For the baseball team, it was a season of highs, lows and unexpected twists — of the knee, arm and other body parts.
Injuries were a major story for the Owls in 2008, but through the pain the team grinded out their most successful campaign in years.
When the dust settled over Skip Wilson Field, the Owls finished 27-29 overall and 16-11 in the Atlantic Ten Conference to qualify for the A-10 Tournament for the first time since 2002.
In their opening round game in Camden, N.J., the No. 4 Owls were disposed by No. 5 Rhode Island, 7-1, on May 21. The team bounced back later that day to defeat No. 6 Saint Bonaventure, 5-2, but lost to No. 3 Duquesne, 10-7, in an elimination game on May 22.

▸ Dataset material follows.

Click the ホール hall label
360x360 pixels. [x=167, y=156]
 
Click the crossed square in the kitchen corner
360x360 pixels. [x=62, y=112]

Despite their short stay in the A-10 Tournament, the Owls reached many notable benchmarks this season. The team set a program record with 16 conference wins, ultimately giving the Owls a solid fourth-place finish in the league standings. The 27 overall wins were the most since 1999, and nine more than last season.
Just two years ago, the Owls were 12-41, and the rapid improvement can be partially attested to the work of third-year coach Rob Valli.

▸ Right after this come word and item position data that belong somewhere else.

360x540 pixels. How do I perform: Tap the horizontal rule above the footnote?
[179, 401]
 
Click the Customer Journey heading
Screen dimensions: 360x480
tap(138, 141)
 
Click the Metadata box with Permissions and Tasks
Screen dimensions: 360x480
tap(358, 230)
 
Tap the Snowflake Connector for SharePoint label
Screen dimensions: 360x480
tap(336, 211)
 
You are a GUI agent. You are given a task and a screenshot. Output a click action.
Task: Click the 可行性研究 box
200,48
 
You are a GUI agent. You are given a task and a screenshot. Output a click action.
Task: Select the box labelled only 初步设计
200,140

“He was a huge impact,” said senior outfielder Stan Orzechowski. “He is a great recruiter and he does a great job with talking to the players and motivating the players.”
With a slew of players missing action — including senior anchors Orzechowski, infielder Mike Kelch and pitcher Tom Dolan — Valli steadied the Owls clubhouse.
The Owls broke through against a ranked opponent on April 5, when they defeated No. 18 Charlotte, 5-2. Just weeks later, the Owls confidently swept a well-balanced Duquesne team in a three-game set at Skip Wilson Field.
Even when playoff hopes appeared to be dashed, and a six-game losing streak weighed heavy in late April, hope survived. The Owls won five of their last seven games to stride into the A-10 Tournament for the first time in six years.
“Our coach said take it one game at a time, and don’t worry about tomorrow just worry about today, and that’s how we got back on track,” senior closer Arshwin Asjes said.
After a 2007 season that saw skyrocketing offensive numbers for the Owls, this year was about re-establishing the pitching staff.
Junior Matt Mongiardini led the starting rotation with six victories, and a 3.59 earned run average while his brother, senior Mike Mongiardini, added three wins and led the team in strikeouts with 43, despite arm trouble. Asjes stood tall in relief, garnering 10 saves.
Making noise for the Owls offense was freshman outfielder Byron McKoy. He led the team in batting average (.352), and slugging percentage (.511). McKoy was named to the A-10’s All Conference second team, as well as the All Rookie team.
Fellow team members were impressed with McKoy’s talent early on.
“When I saw Byron in the fall I knew he was special,” Orzechowski said. “He is one of the fastest kids I [have] ever seen in my life. I was truly impressed, but I wasn’t surprised,” he added.
Also sparking the offense was junior outfielder Sean Barksdale, who led the Owls with 47 RBIs and 27 stolen bases.
For the Owls, the small taste of postseason play will linger over the next few months and add incentive for another run next year. In two years, the team has climbed from 12 to 27 wins, and a group of young players continue to gain the experience their predecessors could not.
“I’m definitely not satisfied with the way the season ended,” Asjes said. “When the incoming freshmen come in the fall and get to work early, set the goal that this year you don’t want to lose in the A-10s.”